Since the dielectric properties and mechanical properties of the electroactive polyoxoelastomer obtained by curing or semi-curing the curable organopolyoxane composition of the present invention, it can be particularly advantageously used as a group selected from the group consisting of Converter components: artificial muscles, actuators, sensors and power generation components. In particular, after the curable organopolyoxane composition is molded into a sheet or film, it can usually be cured by heating, by high energy beam irradiation or the like. component. Although the method for molding the curable organopolyoxane composition into a film form is not particularly limited, the method is exemplified as a method of curing the organic polyoxyalkylene by using a previously known coating method. The composition is applied to a substrate to form a coating film by molding the curable organopolyoxane composition through an extruder equipped with a slit of a desired shape, or the like.

[elastic film and lamination]

The thickness of this type of film-like curable organopolyoxane composition can be set, for example, in the range of from 0.1 μm to 5,000 μm. Depending on the coating method mentioned above and the presence or absence of a volatile solvent, the thickness of the cured article obtained can be made thinner than when the composition is applied.

After the film-form curable organopolyoxane composition is produced by the method mentioned above, heat curing, room temperature curing or high energy beam irradiation curing may be performed, and the target of dielectric inorganic fine particles as the case may be. An electric field or a magnetic field is applied in the orientation direction, or curing is performed after the filler is oriented by applying a magnetic field or an electric field for a fixed period of time. Although the conditions during each curing operation or each curing operation are not specifically limited, if the curable organopolyoxane composition is a form-formable curable organopolyoxane composition, the curing is preferably at 90 ° C. The temperature range of up to 180 ° C is carried out by staying in this temperature range for 30 seconds to 30 minutes.

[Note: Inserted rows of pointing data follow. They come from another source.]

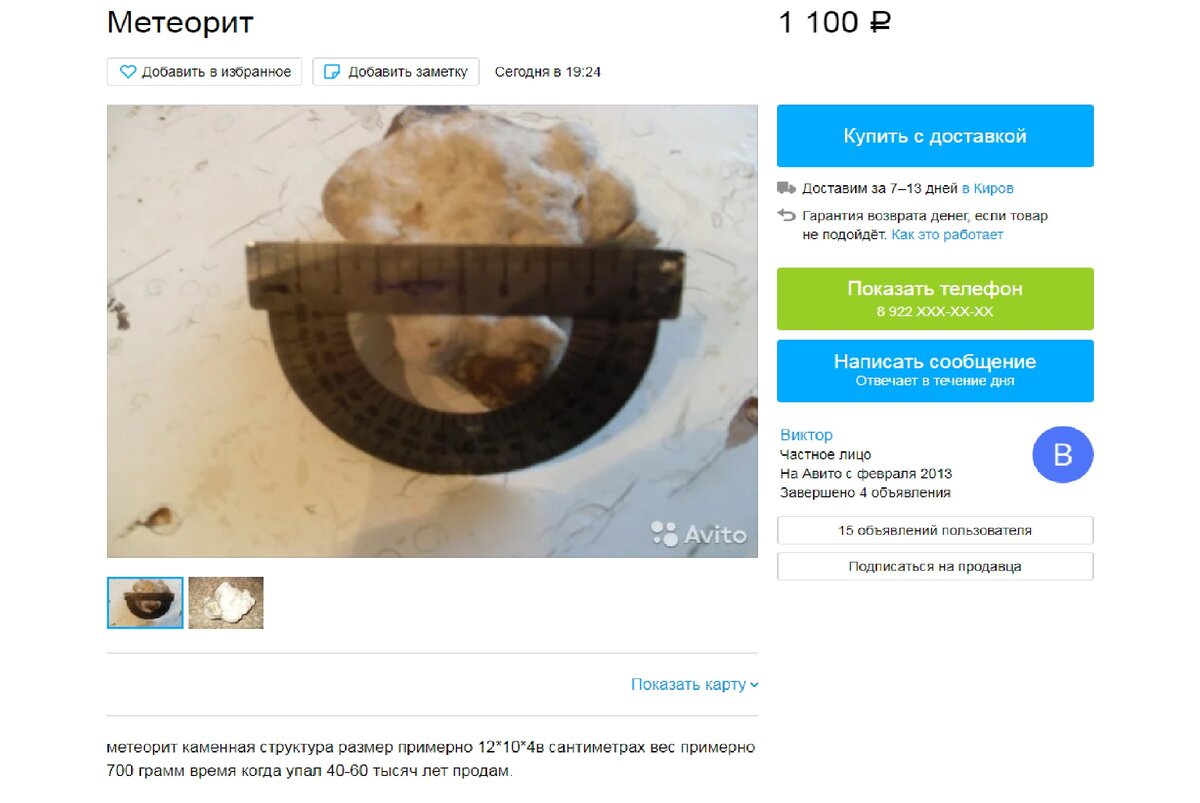The width and height of the screenshot is (1200, 803).
Task: Click the Avito watermark logo on photo
Action: [x=699, y=534]
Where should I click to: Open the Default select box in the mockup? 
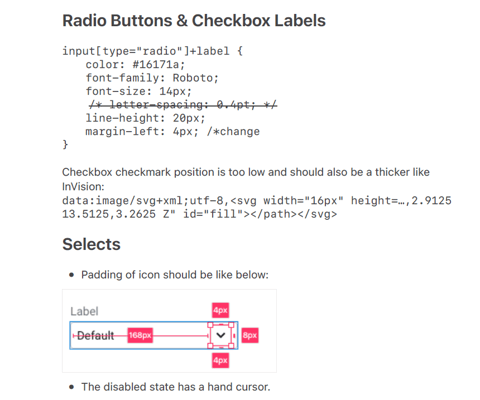pos(154,335)
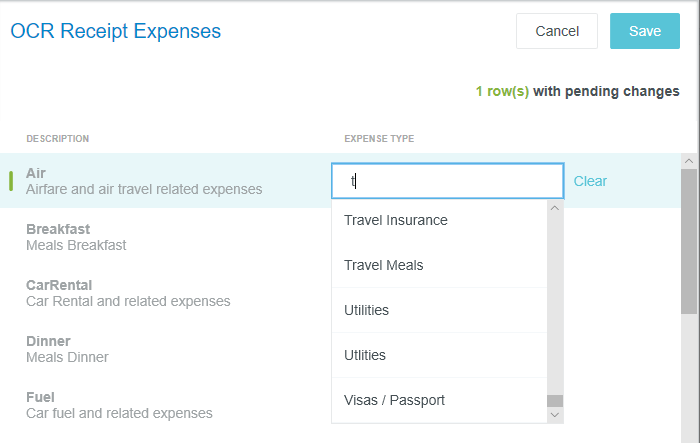Pick the correctly spelled Utilities option
Screen dimensions: 700x443
click(367, 310)
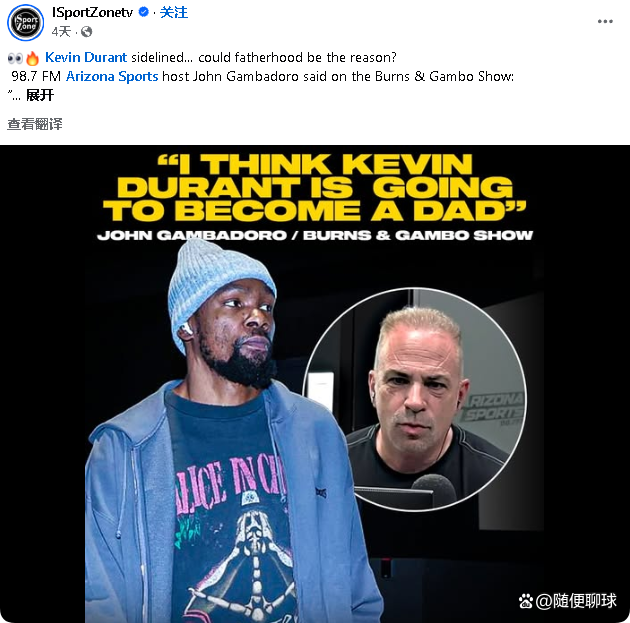Screen dimensions: 630x623
Task: Open the 查看翻译 translation link
Action: coord(35,124)
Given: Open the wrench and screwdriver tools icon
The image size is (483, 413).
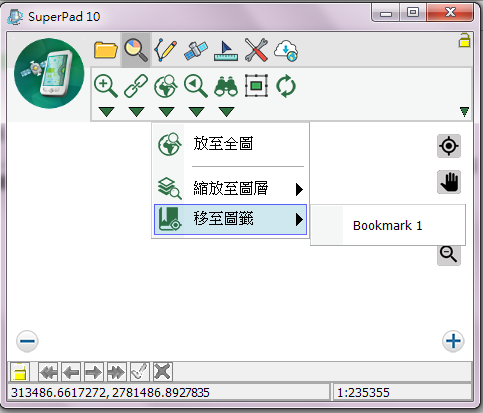Looking at the screenshot, I should [256, 50].
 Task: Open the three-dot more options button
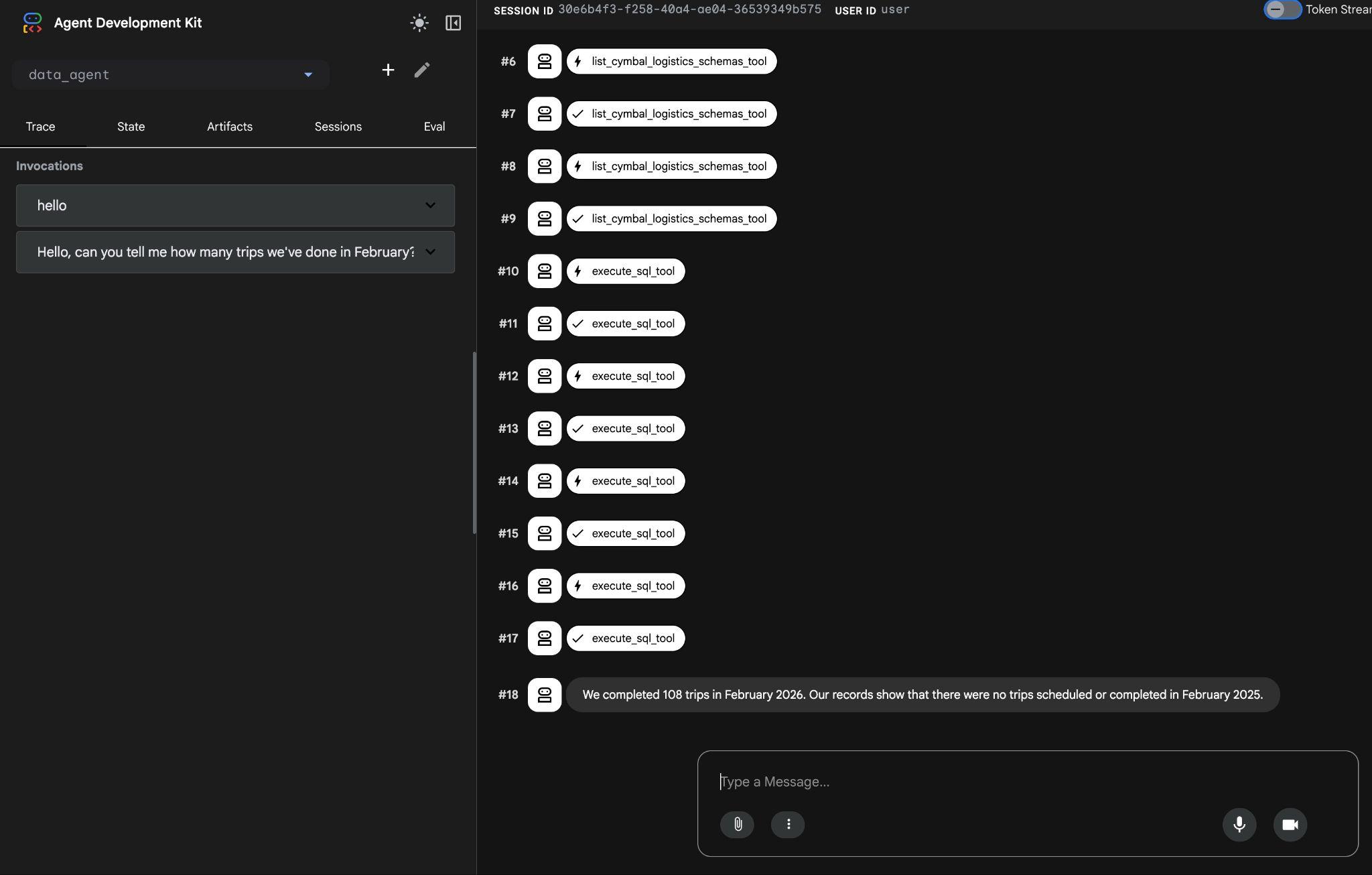pos(788,824)
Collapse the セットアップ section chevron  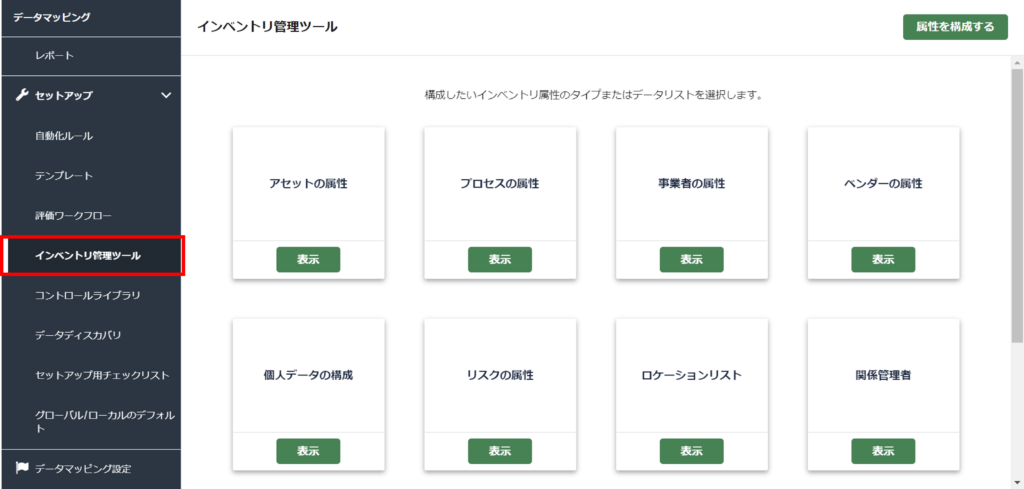point(166,95)
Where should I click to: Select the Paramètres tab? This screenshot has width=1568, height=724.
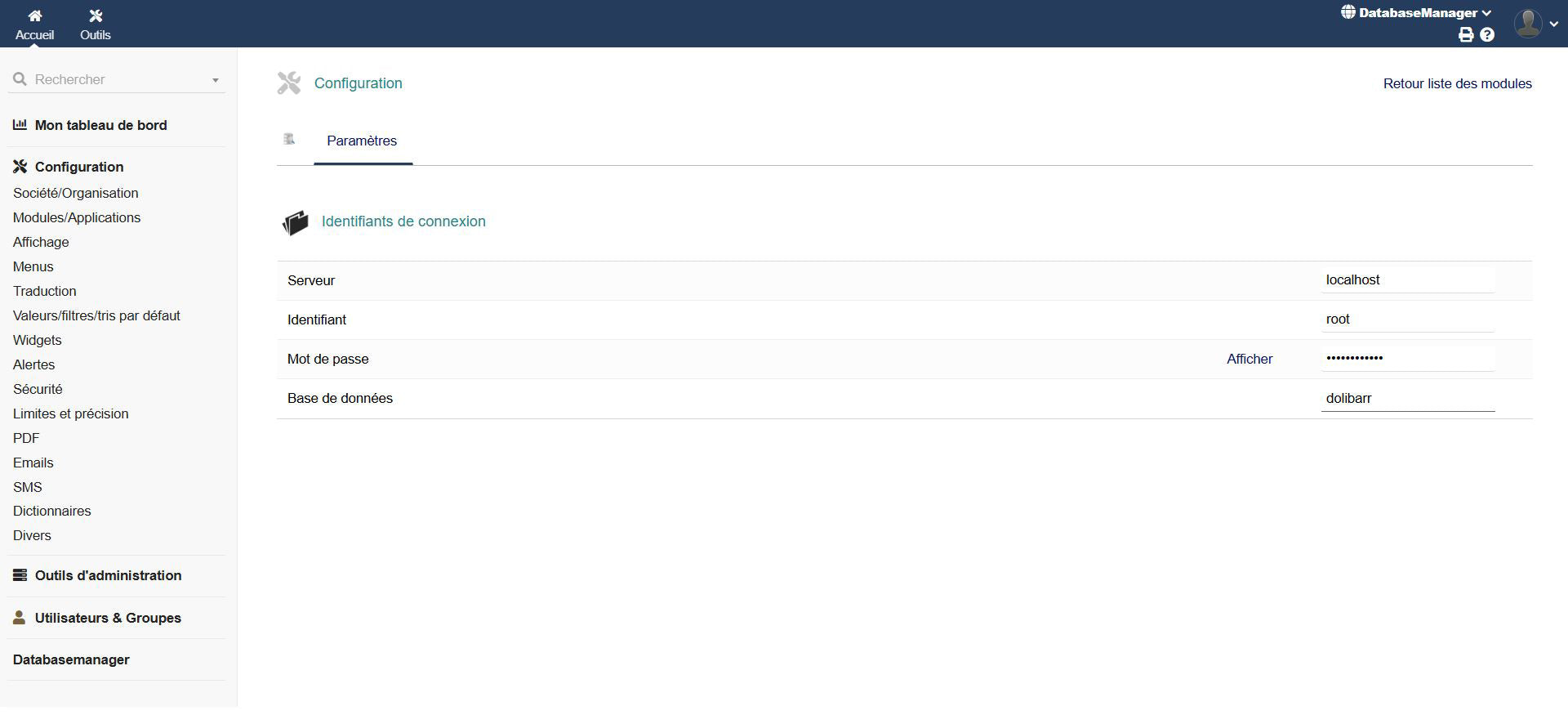coord(362,141)
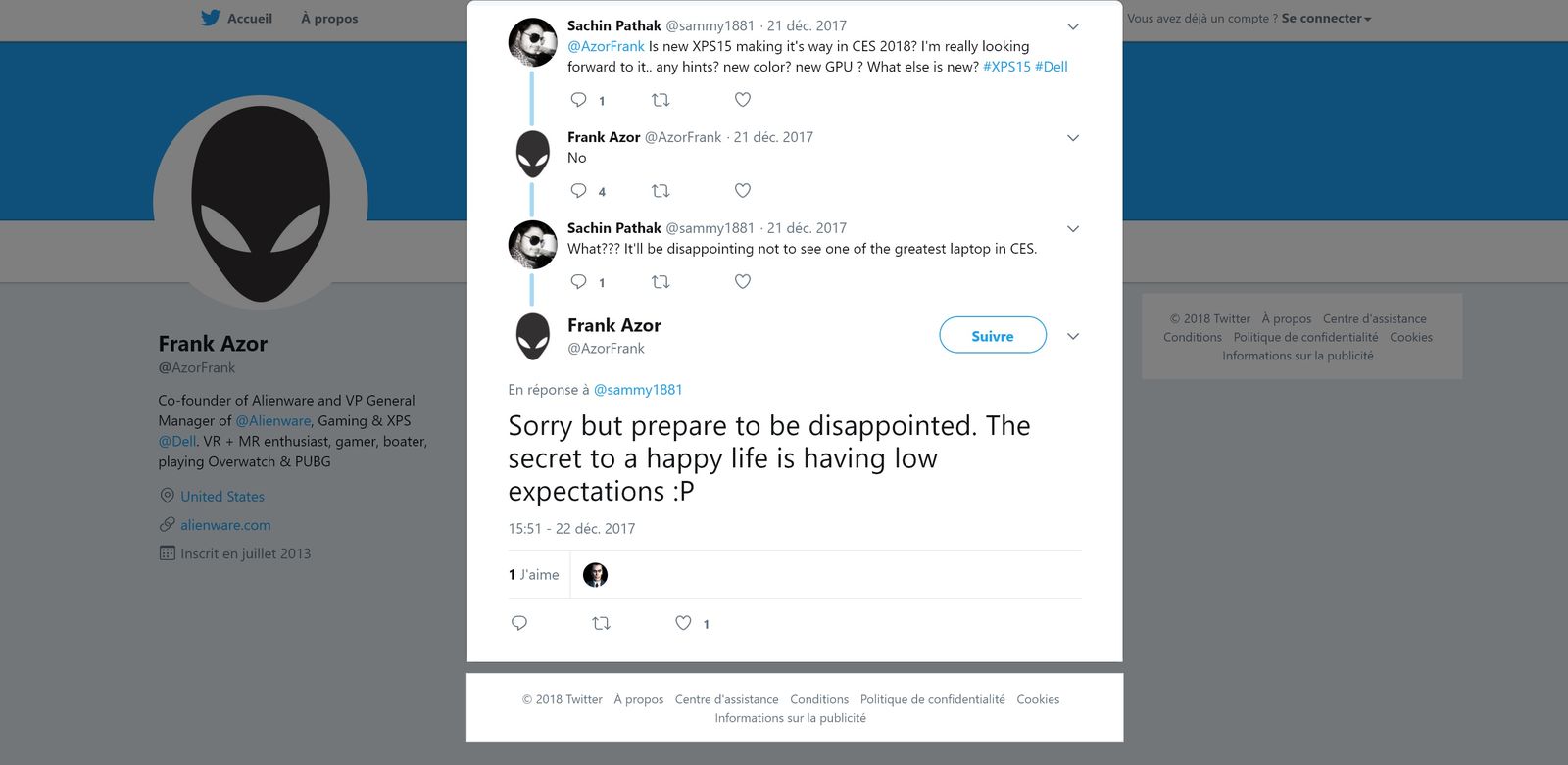Open chevron menu next to Suivre button
Image resolution: width=1568 pixels, height=765 pixels.
point(1073,336)
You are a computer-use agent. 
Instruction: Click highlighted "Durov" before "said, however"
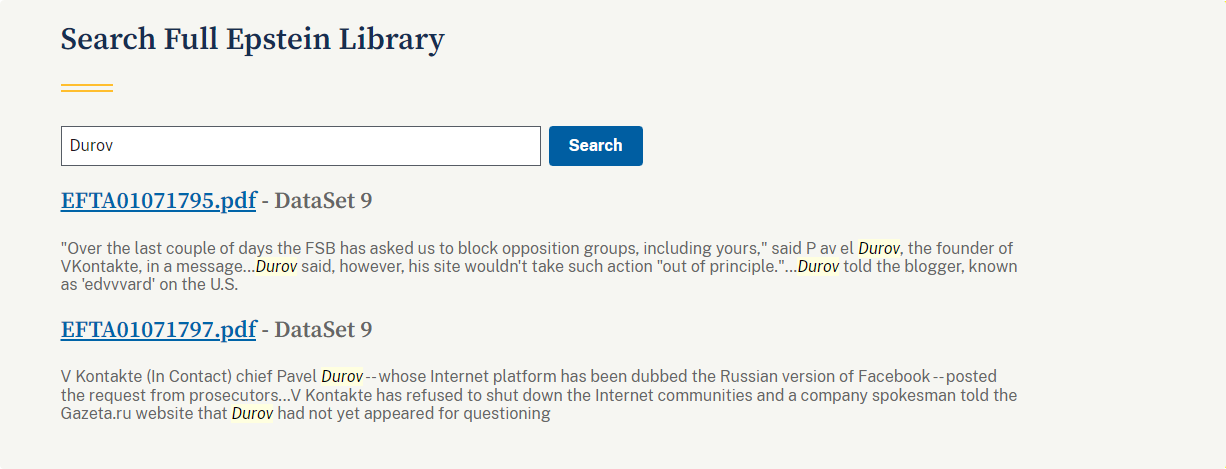coord(276,266)
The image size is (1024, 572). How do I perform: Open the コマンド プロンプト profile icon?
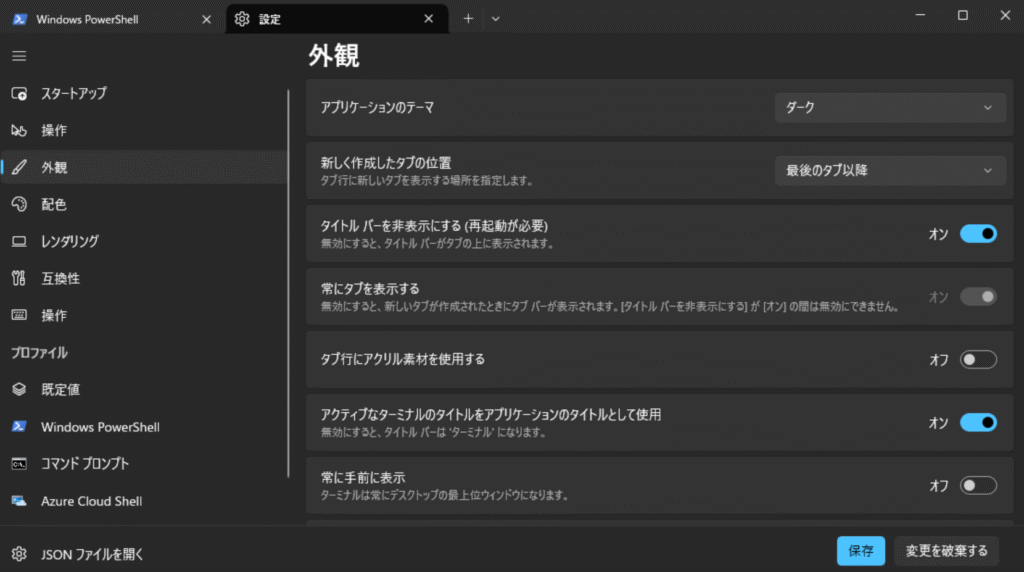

The polyoxylene elastomer used for the converter is not particularly limited, and the thickness may be, for example, 1 μm to 2,000 μm. The polyoxyxene elastomer for a converter of the present invention may be stacked in one or two or more layers. Further, an electrode layer may be provided at both tips of the dielectric elastic layer, and a configuration in which the converter itself is composed of a plurality of stacked electrode layers and a dielectric elastic layer may be used. The thickness of the polyoxyxene elastomer for the converter of each of the single layers can be from 0.1 μm to 1,000 μm. If the layers are stacked in at least 2 layers, each single layer may have a thickness of 0.2 μm to 2,000 μm.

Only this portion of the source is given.